Since our anti-harassment procedure encourages reporting of harassment allegations and we rarely receive any reports, isn’t it safe to assume that there is no harassment occurring in our workplace?
According to the STF, employers should not assume that the lack of complaints means that no harassment is occurring in the workplace. The STF report indicated that while some employees report harassing behavior, the vast majority of employees who experience sex-based harassment avoid the harasser, deny the situation, attempt to forget or ignore the behavior or simply choose to tolerate the behavior. Based upon the lack of formal reporting, the STF recommends that employers consider moving away from a simple compliance mindset to one that fosters a work environment that is part of a diversity and inclusion strategy. In other words, harassment is less likely to occur in a workplace that stresses the importance of overall respect for and civility toward all employees. This starts with strong leadership and systems in place that hold all employees accountable for diversity and inclusion.
If our business requires that all employees participate in mandatory anti-harassment training, why would we need to offer any additional training?
The STF recommends that anti-harassment training should include workplace civility training and bystander intervention training. Currently, a vast number of employers provide anti-harassment training that focuses on the extreme examples of harassment and the negative conduct or behavior. However, the STF suggests that training which includes a focus on civility in the workplace may yield more positive results because employees are provided with examples of how to treat coworkers with respect, which contributes to creating a culture of inclusion. Likewise, providing bystander intervention training arms employees with tools for recognizing potential problematic conduct and empowers employees to take responsibility for either intervening or reporting harassing conduct that previously may have gone unchecked or unreported.

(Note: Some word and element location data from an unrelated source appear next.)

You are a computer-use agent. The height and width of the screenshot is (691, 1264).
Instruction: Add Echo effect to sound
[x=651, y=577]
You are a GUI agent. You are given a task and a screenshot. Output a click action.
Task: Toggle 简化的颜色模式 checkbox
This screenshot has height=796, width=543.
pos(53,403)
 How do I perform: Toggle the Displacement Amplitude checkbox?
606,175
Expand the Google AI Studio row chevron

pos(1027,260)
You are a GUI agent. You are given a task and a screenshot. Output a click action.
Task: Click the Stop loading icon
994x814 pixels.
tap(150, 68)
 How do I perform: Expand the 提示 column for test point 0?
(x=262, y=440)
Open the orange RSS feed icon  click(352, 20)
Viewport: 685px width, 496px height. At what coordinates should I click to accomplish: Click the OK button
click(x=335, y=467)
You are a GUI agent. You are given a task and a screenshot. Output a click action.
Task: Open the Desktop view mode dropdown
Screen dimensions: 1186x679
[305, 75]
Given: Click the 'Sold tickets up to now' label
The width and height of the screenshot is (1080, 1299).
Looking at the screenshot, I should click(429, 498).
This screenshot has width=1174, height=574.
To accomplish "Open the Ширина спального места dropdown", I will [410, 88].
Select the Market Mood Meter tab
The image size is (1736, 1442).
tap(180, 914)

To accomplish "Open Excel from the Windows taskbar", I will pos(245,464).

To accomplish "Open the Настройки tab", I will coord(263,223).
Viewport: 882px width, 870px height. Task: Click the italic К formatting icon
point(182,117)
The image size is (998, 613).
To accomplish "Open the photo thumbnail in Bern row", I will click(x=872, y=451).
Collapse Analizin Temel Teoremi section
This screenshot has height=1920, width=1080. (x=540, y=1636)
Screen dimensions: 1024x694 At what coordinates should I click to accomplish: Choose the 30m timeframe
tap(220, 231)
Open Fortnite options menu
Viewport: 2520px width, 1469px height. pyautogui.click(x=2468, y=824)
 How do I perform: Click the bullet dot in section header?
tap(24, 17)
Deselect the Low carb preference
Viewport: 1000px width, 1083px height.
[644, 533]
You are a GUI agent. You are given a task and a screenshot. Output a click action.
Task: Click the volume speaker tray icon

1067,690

Are there certain risk factors that businesses should take into account when revamping anti-harassment initiatives?
The STF report identified a number of risk factors that may predispose an employer to harassment charges and claims and offered additional commentary in regard to the employees who are viewed as particularly valuable to the employer. Such employees may believe that the workplace rules do not apply to them and as a result the corporate culture tolerates their harassing and disrespectful behavior. Employers are encouraged to pay particular attention to such employees and address inappropriate conduct as this type of employee is potentially toxic to the organization.
Other risk factors include significant power disparities between different groups of employees, workplaces that tolerate or encourage alcohol consumption, work-forces with younger employees who may be less aware of acceptable workplace behavior and decentralized workplaces with limited communication between different levels of the organization.